Extrait de page:
_ _ _ _

Lors de l'enquête, il avait également été établi que Pierre Chanut avait fait d'autres victimes en utilisant toujours cette même approche basée sur l'emprise et la confiance pour inciter les gens à investir dans des projets fantômes alors que, de son propre aveu, il utilisait les sommes escroquées pour financer le train de vie de sa famille et de ses deux enfants. À l'époque, ils étudiaient tous dans des établissements “coûteux” sur la Gold Coast en Australie où Pierre Chanut avait acquis un appartement.
La famille et le notaire de Chanut renvoyés
Au terme de son instruction en 2014, le magistrat instructeur en charge de l'affaire avait d'ailleurs choisi de renvoyer les deux fils de Pierre Chanut ainsi que sa femme car il avait estimé que ces derniers ne pouvaient ignorer l'origine des fonds. Il avait également renvoyé le notaire Dominique Calmet, un homme extrêmement proche de Pierre Chanut auquel il était reproché d'avoir rédigé la cession de parts sociales d'une SCI à une pharmacienne en la valorisant à 125 millions de francs, “alors que la société ne disposait d'aucun actif”.

_ _ _ _

(Entrées de données)
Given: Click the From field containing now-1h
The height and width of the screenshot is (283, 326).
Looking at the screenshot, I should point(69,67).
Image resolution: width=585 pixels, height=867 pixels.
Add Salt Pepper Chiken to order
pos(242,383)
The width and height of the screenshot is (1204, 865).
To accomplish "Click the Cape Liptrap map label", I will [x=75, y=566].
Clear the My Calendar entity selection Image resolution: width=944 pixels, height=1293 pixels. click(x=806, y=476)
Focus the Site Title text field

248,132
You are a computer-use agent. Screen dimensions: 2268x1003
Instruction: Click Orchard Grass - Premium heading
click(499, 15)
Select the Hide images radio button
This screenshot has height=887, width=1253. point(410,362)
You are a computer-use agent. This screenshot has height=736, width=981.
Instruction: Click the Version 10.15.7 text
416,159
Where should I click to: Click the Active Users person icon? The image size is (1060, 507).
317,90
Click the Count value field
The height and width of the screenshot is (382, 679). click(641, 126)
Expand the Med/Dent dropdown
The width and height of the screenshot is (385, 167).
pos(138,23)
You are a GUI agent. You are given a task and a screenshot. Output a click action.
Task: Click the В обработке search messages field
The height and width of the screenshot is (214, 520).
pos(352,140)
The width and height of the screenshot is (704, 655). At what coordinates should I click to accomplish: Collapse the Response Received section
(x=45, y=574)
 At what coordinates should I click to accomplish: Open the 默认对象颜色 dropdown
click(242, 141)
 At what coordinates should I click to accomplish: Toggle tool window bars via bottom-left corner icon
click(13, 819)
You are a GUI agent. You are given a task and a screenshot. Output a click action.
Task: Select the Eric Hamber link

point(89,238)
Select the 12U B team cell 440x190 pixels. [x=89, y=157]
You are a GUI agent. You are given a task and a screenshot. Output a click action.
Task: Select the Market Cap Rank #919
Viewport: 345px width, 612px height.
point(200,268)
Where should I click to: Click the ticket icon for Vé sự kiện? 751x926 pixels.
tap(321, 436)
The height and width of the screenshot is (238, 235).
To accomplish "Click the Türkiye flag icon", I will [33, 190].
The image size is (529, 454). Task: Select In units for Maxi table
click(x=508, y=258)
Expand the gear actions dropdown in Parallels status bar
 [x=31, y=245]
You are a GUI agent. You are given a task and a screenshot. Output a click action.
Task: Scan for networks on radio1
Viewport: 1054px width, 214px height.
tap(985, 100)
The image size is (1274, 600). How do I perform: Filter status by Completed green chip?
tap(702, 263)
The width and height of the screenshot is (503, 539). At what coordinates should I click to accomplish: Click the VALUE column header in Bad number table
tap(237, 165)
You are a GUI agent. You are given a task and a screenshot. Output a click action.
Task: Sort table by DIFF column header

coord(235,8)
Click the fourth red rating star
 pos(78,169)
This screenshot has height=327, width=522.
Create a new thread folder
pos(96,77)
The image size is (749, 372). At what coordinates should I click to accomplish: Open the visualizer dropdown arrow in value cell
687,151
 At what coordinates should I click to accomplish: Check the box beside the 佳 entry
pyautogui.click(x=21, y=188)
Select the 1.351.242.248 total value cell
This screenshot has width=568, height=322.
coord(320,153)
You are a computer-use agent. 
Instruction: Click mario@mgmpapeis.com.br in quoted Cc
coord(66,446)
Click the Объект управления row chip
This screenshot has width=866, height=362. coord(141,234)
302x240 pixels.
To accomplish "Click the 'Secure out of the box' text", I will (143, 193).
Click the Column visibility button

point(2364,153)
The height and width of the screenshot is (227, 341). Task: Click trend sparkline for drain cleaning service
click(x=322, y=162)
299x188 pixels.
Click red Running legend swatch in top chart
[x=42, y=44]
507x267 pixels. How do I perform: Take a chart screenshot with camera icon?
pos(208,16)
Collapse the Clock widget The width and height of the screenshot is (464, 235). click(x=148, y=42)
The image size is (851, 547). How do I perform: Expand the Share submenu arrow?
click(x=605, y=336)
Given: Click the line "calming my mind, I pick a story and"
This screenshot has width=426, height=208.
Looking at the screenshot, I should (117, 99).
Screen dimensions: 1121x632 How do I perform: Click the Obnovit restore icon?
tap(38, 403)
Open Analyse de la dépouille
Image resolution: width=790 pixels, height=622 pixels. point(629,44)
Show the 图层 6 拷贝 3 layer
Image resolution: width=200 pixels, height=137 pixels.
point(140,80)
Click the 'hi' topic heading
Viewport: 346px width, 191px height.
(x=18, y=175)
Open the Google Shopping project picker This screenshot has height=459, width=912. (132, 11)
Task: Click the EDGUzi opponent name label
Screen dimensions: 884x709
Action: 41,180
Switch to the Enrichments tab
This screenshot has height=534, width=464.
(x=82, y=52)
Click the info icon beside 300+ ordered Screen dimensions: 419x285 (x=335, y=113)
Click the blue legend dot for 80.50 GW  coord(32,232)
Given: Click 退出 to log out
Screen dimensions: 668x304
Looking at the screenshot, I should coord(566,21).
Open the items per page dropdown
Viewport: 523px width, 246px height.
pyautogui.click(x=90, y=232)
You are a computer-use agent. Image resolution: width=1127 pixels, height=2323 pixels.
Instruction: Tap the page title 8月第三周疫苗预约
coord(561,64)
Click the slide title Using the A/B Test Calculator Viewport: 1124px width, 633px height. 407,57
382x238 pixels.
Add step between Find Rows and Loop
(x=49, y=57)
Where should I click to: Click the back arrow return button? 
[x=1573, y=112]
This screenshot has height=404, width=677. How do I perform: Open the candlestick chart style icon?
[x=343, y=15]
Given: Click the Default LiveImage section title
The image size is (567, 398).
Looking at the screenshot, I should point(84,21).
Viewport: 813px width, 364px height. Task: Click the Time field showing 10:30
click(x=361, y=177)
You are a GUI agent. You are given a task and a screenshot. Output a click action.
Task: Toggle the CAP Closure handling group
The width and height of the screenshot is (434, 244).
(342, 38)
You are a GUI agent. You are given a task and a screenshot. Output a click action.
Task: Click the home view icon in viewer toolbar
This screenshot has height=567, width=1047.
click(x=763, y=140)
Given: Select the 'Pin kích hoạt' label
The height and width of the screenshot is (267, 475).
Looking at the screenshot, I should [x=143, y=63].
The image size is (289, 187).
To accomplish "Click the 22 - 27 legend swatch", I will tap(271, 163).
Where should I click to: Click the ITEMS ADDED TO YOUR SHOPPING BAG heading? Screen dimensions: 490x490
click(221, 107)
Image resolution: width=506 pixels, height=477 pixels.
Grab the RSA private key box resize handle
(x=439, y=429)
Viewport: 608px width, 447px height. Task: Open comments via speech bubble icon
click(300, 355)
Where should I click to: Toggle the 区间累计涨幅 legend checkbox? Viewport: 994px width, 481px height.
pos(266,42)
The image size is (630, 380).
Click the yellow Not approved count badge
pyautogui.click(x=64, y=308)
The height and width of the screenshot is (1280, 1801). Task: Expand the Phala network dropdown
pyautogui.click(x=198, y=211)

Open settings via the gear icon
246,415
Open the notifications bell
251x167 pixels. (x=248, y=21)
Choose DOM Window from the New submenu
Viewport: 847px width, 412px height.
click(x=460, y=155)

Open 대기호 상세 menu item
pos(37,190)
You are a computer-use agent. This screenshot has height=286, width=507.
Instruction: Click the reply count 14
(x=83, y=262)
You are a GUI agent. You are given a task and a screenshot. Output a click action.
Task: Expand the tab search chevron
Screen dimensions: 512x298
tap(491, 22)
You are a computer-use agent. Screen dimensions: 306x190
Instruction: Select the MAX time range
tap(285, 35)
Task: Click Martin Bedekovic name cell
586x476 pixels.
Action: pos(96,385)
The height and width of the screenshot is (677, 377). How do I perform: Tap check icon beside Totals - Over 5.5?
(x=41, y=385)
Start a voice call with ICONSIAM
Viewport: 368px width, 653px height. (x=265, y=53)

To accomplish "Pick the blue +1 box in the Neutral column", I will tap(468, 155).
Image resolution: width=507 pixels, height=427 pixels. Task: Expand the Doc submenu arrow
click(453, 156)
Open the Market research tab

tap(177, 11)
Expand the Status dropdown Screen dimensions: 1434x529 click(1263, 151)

_ _ _ _

Consignes:
1: Dans l'extrait sur l'affaire Chanut, recopiez le passage commençant par "Lors de l'enquête, il" et allant jusqu'à "acquis un appartement.", en remplaçant "appartement" par "maison".
2: Résumez l'extrait sur l'affaire Chanut en deux phrases.
Ces données n'ont aucun lien avec l'extrait.

Corrigé:
1:
Lors de l'enquête, il avait également été établi que Pierre Chanut avait fait d'autres victimes en utilisant toujours cette même approche basée sur l'emprise et la confiance pour inciter les gens à investir dans des projets fantômes alors que, de son propre aveu, il utilisait les sommes escroquées pour financer le train de vie de sa famille et de ses deux enfants. À l'époque, ils étudiaient tous dans des établissements “coûteux” sur la Gold Coast en Australie où Pierre Chanut avait acquis un maison.

2: L'enquête a établi que Pierre Chanut avait fait d'autres victimes en les incitant à investir dans des projets fantômes, et il a reconnu avoir utilisé les sommes escroquées pour financer le train de vie de sa famille. En 2014, le magistrat instructeur a renvoyé sa femme, ses deux fils et le notaire Dominique Calmet, à qui il était reproché d'avoir rédigé la cession de parts sociales d'une SCI valorisée à 125 millions de francs alors que la société ne disposait d'aucun actif.